Atherton Township is a township in Wilkin County, Minnesota, United States. The population was 155 at the 2000 census.

Atherton Township was named for a local landowner.

==Geography==
According to the United States Census Bureau, the township has a total area of 36.1 sqmi, all land.

==Demographics==
As of the census of 2000, there were 155 people, 56 households, and 49 families residing in the township. The population density was 4.3 PD/sqmi. There were 63 housing units at an average density of 1.7 /sqmi. The racial makeup of the township was 99.35% White and 0.65% Native American.

There were 56 households, out of which 28.6% had children under the age of 18 living with them, 80.4% were married couples living together, and 12.5% were non-families. 10.7% of all households were made up of individuals, and 7.1% had someone living alone who was 65 years of age or older. The average household size was 2.77 and the average family size was 2.92.

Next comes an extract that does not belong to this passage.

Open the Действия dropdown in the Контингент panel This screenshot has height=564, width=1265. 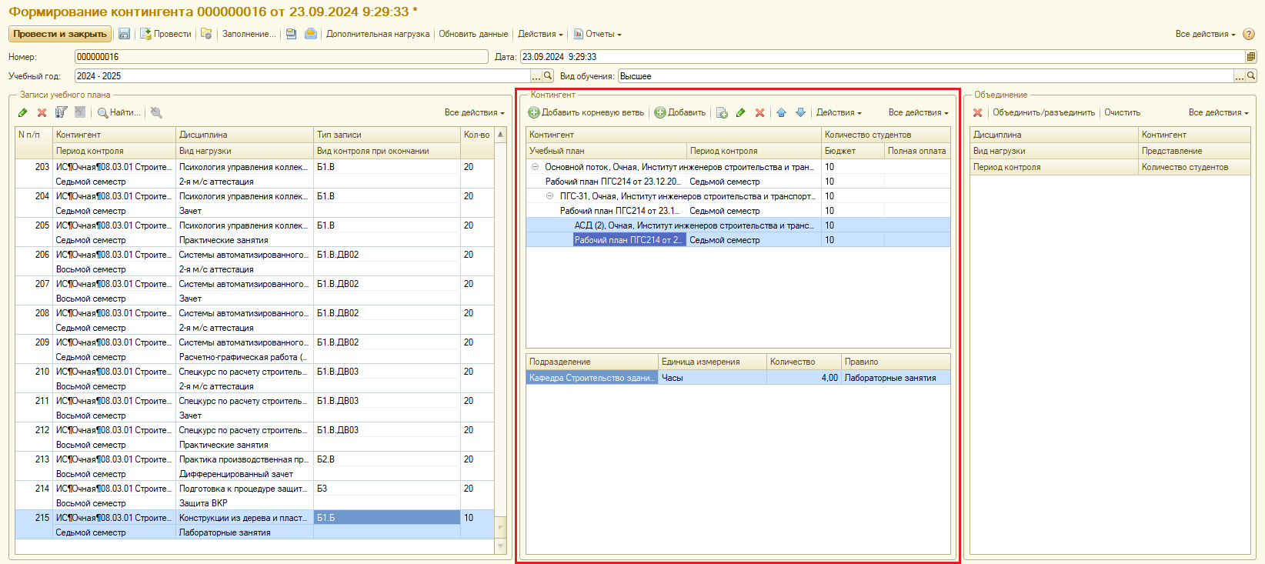839,112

In the township the population was spread out, with 24.5% under the age of 18, 5.2% from 18 to 24, 26.5% from 25 to 44, 29.7% from 45 to 64, and 14.2% who were 65 years of age or older. The median age was 42 years. For every 100 females, there were 118.3 males. For every 100 females age 18 and over, there were 105.3 males.

The median income for a household in the township was $40,750, and the median income for a family was $40,750. Males had a median income of $31,250 versus $20,938 for females. The per capita income for the township was $13,929. About 21.8% of families and 22.8% of the population were below the poverty line, including 26.9% of those under the age of eighteen and 10.0% of those 65 or over.